== Work request A ==
Using the Godzilla article, answer each question on its own line, marked (i) to (iii):
(i) What release date does the article give for Godzilla 2?
(ii) What film had Gareth Edwards made before Godzilla?
(iii) To which publication did Edwards explain the timing of the father's death?
== Work request B ==
List every film title that appears in the Godzilla article.

== Document excerpt ==
□ □ □ □ □ □ □

Done. You’re welcome, Godzilla 2 screenwriter Max Borenstein. You just promised the sequel would be “bigger and better,” possibly because you were mad-libbing film marketing cliches. Well, more Cranston would be better than more Taylor-Johnson.
That character should have been with his son and they would’ve started to bond a little bit more and they went on this journey together to go back home and be reintroduced to his grandson. Just when they’re bonding and it looks like they could have a relationship, the father sacrifices himself to save his son. And that’s the way he should have died.
Why did they kill the father when they did, though? At the time of the film’s release, the director, Gareth Edwards, who will also direct the sequel, told Empire:
We tried versions where he survived, in terms of the screenplay. The thing is in every one in which we did that there’s nothing left for that character to do without it being silly. If he sticks with [Taylor-Johnson’s character], it turns into Indiana Jones and the Last Crusade, and the tone of the movie becomes fun, but not the tone we were trying to do. If he sticks with the military guys he’s like a fifth wheel. It just seems like his job was done in the story there. Retrospectively, when you see the movie I understand, and I wish that we had maybe figured a way to make it work. It was just that as a story beat he becomes redundant after he’s handed over the baton to the rest of the cast […] I also wanted people to think, ‘Oh, if they’re going to do that maybe this won’t necessary end the way I’m expecting.’
Translation: He knew they screwed up in the finished film, but they hadn’t cast Cranston when they finished the script.
Simply looking at it on the page, Cranston’s character, the amateur “Godzilla expert,” sticking around probably made it challenging to write for Ken Watanabe and Sally Hawkin’s characters, the professional “Godzilla experts”:
And they couldn’t simply drop them. They already had precious few females in the movie, and Watanabe needed to be around because they wanted a Japanese guy around to honor the franchise’s history even if it came across as him wearing one facial expression the whole time before muttering, “Let them fight.” However, it’s as obvious to us as it was to Cranston the moment he read the script: the emotional throughline of the story is a father (Cranston) and his adult son (Taylor-Johnson) reuniting, and the moment they tried the transition away to making it about a father (Taylor-Johnson) desperately attempting to get back to his wife (Elizabeth Olsen) and young kid is the moment the heart fell out of the movie. That being said, the rest of the movie is perfectly fun to watch, and the Godzilla scenes are gorgeous showcases of big-budget spectacle.
To take a wider viewer on this, Gareth Edwards had only ever made one film before Godzilla, the uber-low budget Monsters (2010) for which he did the impressive-looking special effects on his own computer. There, he took a Spielbergian approach to merely hinting at the titular monsters before showcasing them in the final act, and he repeated that formula beautifully in Godzilla. However, Monsters, which credits Edwards as its screenwriter even though all of the dialogue was improvised by the actors, is short on compelling human characters, and the same goes for Godzilla the moment that Cranston’s character goes bye-bye (despite a valiant effort from Elizabeth Olsen). So, while Edwards’ “character and plot first, spectacle second” storytelling impulses are laudable he’s not quite good enough to fully deliver on that promise, or he hasn’t hooked up with a screenwriter who can help him make it happen. Let’s see how his next movies turn out.
Godzilla 2 is due June 8, 2018. Before that, Edwards will give us Star Wars Anthology: Rogue One.

□ □ □ □ □ □ □

== Input data ==
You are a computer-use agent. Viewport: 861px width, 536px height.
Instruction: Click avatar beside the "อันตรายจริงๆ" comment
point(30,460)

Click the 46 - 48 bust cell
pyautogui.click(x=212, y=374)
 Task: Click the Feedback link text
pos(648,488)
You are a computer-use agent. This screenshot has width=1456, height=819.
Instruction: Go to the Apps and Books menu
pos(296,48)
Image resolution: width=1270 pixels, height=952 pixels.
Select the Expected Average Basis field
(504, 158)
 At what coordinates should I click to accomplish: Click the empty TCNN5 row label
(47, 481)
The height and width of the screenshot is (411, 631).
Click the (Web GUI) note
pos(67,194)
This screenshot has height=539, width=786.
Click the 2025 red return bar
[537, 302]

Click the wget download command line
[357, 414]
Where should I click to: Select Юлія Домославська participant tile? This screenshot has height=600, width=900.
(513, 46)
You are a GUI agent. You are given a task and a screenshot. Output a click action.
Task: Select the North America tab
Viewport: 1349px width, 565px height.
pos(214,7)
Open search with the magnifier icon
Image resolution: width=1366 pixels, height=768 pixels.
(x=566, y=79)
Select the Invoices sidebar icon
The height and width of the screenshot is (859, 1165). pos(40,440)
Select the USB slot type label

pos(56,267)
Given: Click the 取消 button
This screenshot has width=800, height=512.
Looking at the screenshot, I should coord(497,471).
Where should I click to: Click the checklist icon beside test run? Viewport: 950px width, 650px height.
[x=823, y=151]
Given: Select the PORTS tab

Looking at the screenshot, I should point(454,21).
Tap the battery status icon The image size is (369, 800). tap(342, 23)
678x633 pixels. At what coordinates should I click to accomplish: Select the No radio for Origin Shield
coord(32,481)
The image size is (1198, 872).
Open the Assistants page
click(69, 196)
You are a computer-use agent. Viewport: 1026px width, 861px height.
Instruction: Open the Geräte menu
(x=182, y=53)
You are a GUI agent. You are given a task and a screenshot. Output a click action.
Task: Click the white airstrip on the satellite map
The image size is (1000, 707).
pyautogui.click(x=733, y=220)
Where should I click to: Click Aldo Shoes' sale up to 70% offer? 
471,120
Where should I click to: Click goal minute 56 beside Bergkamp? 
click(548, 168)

□ □ □ □ □ □ □

== Answer space A ==
(i) June 8, 2018
(ii) Monsters (2010)
(iii) Empire

== Answer space B ==
Godzilla
Godzilla 2
Indiana Jones and the Last Crusade
Monsters
Star Wars Anthology: Rogue One